The title is derived from the fact that the two boys who murdered and maimed their fellow classmates in Columbine reportedly went to their bowling class before committing the heinous acts. In Moore's typical tongue-in-cheek fashion, he tries to leave no stone unturned in his quest for the truth, including the contemplation that bowling could be the cause of the rage. A ludicrous notion of course, but no more ludicrous, according to Moore, than the media and right-wing activists' quick rush to judgment and condemnation that it was the music they may have listened to that was the root cause, which included shock-rock artist Marilyn Manson, who also has a brief appearance in the film to give his point of view (quite eloquently, I might add.) Although the media may have already closed the book on Columbine now that there are no more "sexy" facts to hype, Moore is still left unsatisfied that the true answers were never uncovered, and along with other well-publicized seemingly senseless acts of violence, he tries to weave an intricate pattern and chain of events that lead him to discover that perhaps there is something very wrong going on in this country that hasn't been addressed.
From the get-go, Moore determines that the roots of gun violence comes not from the usual suspects of our violent history, music or video games, but from a combination of three things: a sensationalistic media that bombards us with constant images to induce fear, our government feeding us the notion that violence and war are the only solutions to any dispute, and the proliferation and easy access to guns and other information to create bombs with the intent to kill one's fellow man. Moore eloquently states that "a public out of control with fear should not have guns and ammo laying around," and makes his case by comparing the American society to others around the world which have the same access to music and video games, while also allowing fire-arms, yet have only a small fraction of gun-related deaths. It is fear which perpetuates the violence, Moore stipulates, sensationalizing carnage and death for ratings points, and all the while our country is at war trying to prove our strength not with words, but by bombing the crap out of those who refuse to comply with our will.

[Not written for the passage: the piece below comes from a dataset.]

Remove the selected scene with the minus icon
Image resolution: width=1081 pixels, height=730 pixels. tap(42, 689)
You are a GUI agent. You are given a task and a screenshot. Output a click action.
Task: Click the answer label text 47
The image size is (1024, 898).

I can't claim to agree 100% with everything Moore has to say in BOWLING FOR COLUMBINE, but he delivers such a compelling case that it's hard not to think he isn't onto something very real. Call Moore a propagandist or a comedian with a liberal bent, but there's no denying that there is a true thinking and caring man behind every frame of film, and most impressive is his ability to blend actual interviews filled with fantastic irony in between heart-wrenching displays of grief and despair. Moore knows how to make an argument and do so without ever being blatant or preachy, and part of the joy comes from getting the subtle irony involved in his question and answer sessions with people who obviously have no clue.
BOWLING FOR COLUMBINE easily ranks as one of the best films of the year, and most of the film builds itself up to being on the verge of delivering a powerful statement indicting the government, the NRA, the media and the right-wing for much of the ills we have been suffering through for the last decade. Yet, in typical Moore fashion, the result is a little more subdued than the expected knockout punch, ending the film with an interview with Charlton Heston which shows how out of touch "Moses" is with the entirety of the problems behind gun violence and his lack of sympathy for the victims. Although not going for the jugular, it's still quite effective, since we will now question anything that comes from Heston's mouth or any other NRA proponent, we will wonder why we must go to war on anything and everything we deem a threat to our national interest, and we certainly will never look at the evening news the same way again.
BOWLING FOR COLUMBINE is a brilliant work from a brilliant man, and is recommended for everyone of intelligence, even the staunchest of gun-control opponents. This isn't a liberal film made for other liberals to rally a cause, but on the contrary, it's made to change the opinions of those who never really gave much thought to the situation, and in that vein, it is an effective piece of intellectual persuasion. Hopefully, it won't be another 13 years before we see another.